> _What needs to be done_:
Copy out the records below, swapping each "screenshot" for "page" and keeping every other word the same.

> _Materials provided_:

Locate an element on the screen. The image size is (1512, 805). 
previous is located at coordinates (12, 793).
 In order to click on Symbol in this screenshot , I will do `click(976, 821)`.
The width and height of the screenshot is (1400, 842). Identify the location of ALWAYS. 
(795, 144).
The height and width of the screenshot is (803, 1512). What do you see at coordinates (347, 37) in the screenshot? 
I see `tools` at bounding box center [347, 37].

> _Result of this task_:
Locate an element on the screen. The image size is (1512, 805). 
previous is located at coordinates (12, 793).
 In order to click on Symbol in this page , I will do `click(976, 821)`.
The width and height of the page is (1400, 842). Identify the location of ALWAYS. 
(795, 144).
The height and width of the page is (803, 1512). What do you see at coordinates (347, 37) in the page? 
I see `tools` at bounding box center [347, 37].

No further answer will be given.